Hoy hace siete años de la catástrofe. Siete duros años. 
Al principio fue un completo infierno: los días eran eternos y yo no comprendía nada. 
No encontraba a nadie, ni vivo ni muerto, nadie. Por más que buscara y por más que viajara. Me dejé la voz gritando nombres y lágrimas, ahogando mi desesperación. 

Estaba completamente solo en el mundo y cuando digo solo y en el mundo, digo solo y en el mundo. 
Cogí diferentes coches, recorrí todo el país, incluso me aventuré a salir al resto de Europa. Los escenarios eran muy parecidos en todas las casas. En cada habitación, un suceso cotidiano que no había terminado de ejecutarse. 
Era… como si todo el mundo hubiera desaparecido a la vez de la faz de la tierra. Juntos, al unísono. «¡Flash!» Y se fueron. 
Mesas preparadas para sentarse a comer, coches en mitad de la carretera, tiendas abiertas, camiones a medio descargar, bañeras llenas de agua, el hilo musical funcionando en los centros comerciales. 

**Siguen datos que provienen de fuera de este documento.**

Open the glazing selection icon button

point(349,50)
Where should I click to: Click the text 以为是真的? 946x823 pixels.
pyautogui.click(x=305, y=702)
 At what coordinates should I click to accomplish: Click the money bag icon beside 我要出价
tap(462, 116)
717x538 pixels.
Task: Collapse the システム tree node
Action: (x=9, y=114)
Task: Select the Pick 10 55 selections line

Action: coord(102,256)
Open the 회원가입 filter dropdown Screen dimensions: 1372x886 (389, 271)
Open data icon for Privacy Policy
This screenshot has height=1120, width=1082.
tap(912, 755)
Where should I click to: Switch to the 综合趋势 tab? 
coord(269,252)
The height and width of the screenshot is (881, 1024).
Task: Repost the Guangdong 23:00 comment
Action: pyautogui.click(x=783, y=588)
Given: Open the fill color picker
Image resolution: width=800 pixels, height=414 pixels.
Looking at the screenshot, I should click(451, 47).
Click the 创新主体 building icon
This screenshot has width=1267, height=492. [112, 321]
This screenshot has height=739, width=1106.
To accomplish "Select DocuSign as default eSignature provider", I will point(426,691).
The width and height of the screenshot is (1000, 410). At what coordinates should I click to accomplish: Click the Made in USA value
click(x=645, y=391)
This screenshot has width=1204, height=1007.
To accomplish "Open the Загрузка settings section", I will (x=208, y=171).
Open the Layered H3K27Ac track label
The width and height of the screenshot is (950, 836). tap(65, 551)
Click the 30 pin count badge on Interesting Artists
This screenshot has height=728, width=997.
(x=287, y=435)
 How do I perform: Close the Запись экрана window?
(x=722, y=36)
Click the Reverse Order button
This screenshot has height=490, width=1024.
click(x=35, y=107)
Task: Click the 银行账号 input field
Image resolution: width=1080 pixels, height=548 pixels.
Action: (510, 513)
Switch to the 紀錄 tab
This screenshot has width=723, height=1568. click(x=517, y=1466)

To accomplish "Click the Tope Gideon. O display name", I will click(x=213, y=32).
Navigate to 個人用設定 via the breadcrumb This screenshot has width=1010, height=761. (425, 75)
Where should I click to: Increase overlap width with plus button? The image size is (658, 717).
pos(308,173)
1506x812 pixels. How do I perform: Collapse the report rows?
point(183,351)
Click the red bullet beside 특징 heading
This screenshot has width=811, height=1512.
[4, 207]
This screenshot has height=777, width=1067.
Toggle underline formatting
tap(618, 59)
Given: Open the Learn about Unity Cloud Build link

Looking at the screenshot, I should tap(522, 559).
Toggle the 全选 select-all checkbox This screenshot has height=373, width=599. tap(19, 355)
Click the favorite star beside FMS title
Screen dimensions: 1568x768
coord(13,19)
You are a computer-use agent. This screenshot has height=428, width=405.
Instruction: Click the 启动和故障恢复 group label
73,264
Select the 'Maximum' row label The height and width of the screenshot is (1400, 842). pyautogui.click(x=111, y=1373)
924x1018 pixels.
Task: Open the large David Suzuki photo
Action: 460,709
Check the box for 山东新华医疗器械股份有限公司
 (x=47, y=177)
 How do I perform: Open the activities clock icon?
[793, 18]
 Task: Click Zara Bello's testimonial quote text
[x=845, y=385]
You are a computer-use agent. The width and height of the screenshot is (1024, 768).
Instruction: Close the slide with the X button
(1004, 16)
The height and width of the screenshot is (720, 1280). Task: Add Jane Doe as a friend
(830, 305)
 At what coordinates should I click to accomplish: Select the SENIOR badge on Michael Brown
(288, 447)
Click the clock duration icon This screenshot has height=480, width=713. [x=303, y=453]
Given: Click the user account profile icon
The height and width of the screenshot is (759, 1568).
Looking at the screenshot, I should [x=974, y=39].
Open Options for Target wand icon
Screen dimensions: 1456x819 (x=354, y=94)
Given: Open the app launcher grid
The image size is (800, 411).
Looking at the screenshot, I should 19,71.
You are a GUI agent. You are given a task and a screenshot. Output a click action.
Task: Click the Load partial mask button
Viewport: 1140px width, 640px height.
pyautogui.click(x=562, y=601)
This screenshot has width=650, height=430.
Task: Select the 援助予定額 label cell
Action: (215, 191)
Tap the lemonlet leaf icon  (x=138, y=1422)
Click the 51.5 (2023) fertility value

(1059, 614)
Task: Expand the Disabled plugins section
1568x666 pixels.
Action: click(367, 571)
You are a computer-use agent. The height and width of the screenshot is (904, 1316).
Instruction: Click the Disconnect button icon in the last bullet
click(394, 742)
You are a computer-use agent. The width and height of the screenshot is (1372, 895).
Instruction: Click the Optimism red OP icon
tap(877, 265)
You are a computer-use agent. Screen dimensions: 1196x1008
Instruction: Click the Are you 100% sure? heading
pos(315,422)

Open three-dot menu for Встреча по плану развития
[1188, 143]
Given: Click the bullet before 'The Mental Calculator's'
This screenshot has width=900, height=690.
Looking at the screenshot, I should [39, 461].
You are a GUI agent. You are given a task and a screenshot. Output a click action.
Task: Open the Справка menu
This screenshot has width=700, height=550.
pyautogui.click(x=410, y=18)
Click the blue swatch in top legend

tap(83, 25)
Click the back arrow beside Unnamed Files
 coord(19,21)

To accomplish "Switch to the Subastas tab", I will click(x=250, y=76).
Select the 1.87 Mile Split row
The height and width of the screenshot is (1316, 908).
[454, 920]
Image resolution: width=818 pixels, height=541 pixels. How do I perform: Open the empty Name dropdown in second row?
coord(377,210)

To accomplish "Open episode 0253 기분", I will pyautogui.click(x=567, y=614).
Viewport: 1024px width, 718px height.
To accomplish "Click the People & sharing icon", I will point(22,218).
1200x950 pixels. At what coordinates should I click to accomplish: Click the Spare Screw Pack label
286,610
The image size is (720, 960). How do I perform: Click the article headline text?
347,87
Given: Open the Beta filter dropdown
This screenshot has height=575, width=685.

Al principio me lamentaba. ¿Qué habría pasado? ¿Por qué todos menos yo? ¿Qué iba a hacer a partir de ahora? Llegué hasta a pensar en el suicidio. Pero, con el paso del tiempo, después de asimilarlo, descubrí que no estaba tan mal estar solo: podía leer cuanto quisiera, no tenía que trabajar, ya no le tenía que pasar la pensión a la malnacida de mi ex. Las deudas no me ahogaban y mi jefe ya no existía.

Podía ir en pelotas al supermercado y pasar los días de verano acampado en el río, sin miedo alguno a que nadie me robara. Todos los recursos de la Tierra estaban aquí para mí.
Es curioso lo solo que me he sentido siempre rodeado de gente y lo bien que estoy ahora que abrazo a la soledad como a mi mejor amiga. 
Este último año he llegado a la conclusión de que no sería capaz de volver a la antigua normalidad, a vivir en aquella sociedad artificial que engendramos y que le quitaba al ser humano toda su parte animal.
Volví a ver todas aquellas películas y juegos en los que los protagonistas, tras vivir situaciones similares, enloquecían, hablaban con pelotas y maniquíes o ponían hincapié en la necesidad de crear una rutina. Gilipolleces todo, esto es lo mejor que me ha pasado en la puta vida. 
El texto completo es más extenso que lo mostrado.